Date of Award

Spring 5-5-2023

Document Type


Degree Name

Doctor of Nursing Practice (DNP)

First Advisor

Gail Godwin, Ph.D., PMHNP-BC, CNE

Second Advisor

Josie Doss, Ph.D., MSN, RNC-OB, SANE-A

Third Advisor

Brenda Kirkland, MSN, RN


Postpartum depression (PPD) is a type of depression that has occurred in women during pregnancy or after the delivery of a child. In the United States, approximately 13.2% of postpartum women were diagnosed with postpartum depression. Research indicated that early identification of PPD led to the best outcomes for postpartum mothers. Routine postpartum depression education and screening for postpartum depression did not exist in the perinatal unit at a Southeast Georgia rural hospital. Lack of nursing knowledge and skill were two barriers identified to screening patients for PPD and providing discharge education.
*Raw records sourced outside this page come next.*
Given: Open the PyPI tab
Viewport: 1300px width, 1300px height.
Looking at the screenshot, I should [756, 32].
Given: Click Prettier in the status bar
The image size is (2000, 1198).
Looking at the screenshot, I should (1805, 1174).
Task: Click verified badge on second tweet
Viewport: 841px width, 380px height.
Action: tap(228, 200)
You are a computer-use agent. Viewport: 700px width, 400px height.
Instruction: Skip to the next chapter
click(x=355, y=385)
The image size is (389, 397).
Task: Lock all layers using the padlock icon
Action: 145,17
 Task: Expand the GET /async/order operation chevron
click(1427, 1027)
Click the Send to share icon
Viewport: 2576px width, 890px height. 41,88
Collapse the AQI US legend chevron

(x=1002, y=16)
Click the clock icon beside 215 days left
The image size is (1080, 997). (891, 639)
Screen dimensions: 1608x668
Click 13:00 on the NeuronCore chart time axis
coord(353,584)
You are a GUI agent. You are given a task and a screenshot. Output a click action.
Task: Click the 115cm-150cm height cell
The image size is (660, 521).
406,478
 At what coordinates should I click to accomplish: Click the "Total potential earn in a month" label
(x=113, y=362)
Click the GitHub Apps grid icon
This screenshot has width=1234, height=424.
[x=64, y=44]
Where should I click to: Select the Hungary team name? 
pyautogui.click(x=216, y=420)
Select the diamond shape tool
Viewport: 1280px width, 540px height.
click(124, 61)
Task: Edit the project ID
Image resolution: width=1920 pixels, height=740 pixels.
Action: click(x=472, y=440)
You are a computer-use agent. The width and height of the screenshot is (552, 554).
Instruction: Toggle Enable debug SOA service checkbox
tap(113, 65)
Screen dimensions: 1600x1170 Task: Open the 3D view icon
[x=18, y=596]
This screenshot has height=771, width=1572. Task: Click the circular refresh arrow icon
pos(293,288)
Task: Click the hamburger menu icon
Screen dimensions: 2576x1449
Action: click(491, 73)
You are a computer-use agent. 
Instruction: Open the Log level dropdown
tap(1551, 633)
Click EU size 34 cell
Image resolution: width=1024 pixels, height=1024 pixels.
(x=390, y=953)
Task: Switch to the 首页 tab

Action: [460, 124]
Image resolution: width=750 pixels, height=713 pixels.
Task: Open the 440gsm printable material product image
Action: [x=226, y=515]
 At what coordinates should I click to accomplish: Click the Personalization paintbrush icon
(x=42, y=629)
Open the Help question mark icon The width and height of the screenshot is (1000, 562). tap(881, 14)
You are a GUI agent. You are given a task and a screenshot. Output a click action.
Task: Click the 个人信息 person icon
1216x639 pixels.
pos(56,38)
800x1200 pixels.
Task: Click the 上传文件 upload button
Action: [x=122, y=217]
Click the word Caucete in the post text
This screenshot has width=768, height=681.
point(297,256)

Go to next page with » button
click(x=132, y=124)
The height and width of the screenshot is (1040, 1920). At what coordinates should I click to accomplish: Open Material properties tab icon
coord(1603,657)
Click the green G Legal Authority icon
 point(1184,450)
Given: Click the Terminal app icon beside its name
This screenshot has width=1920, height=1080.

The study provided an educational intervention to provide nursing staff with education on postpartum depression and appropriate screening practices for perinatal nursing staff to increase knowledge, attitude, and skill to improve routine screening, discharge education, and early identification of PPD. The study used a pretest and post-test survey to evaluate baseline knowledge and skill compared to post-educational intervention evaluation. During the four-week study timeline, the nursing staff screened postpartum patients for PPD using the Edinburgh Postnatal Screening tool. The PPD screening rate data was compared to pre-project data using a retrospective chart review. There were 16 nursing staff that completed the project. A dependent samples t-test was used to test if an educational intervention affected nursing staff knowledge of PPD and appropriate screening practices. The data indicated a statistically significant increase in knowledge of PPD (M 18.25, SD 1.39), t (15) = 2.34, p = .03) and appropriate screening practices (M 2.44, SD 1.21), t (15) = 2.61, p = .02). The study data also supported a 100 percent increase in discharge education on PPD provided to patients. The results of this study supported the previous limited study's positive impact of an educational intervention to improve nursing staff knowledge of postpartum depression.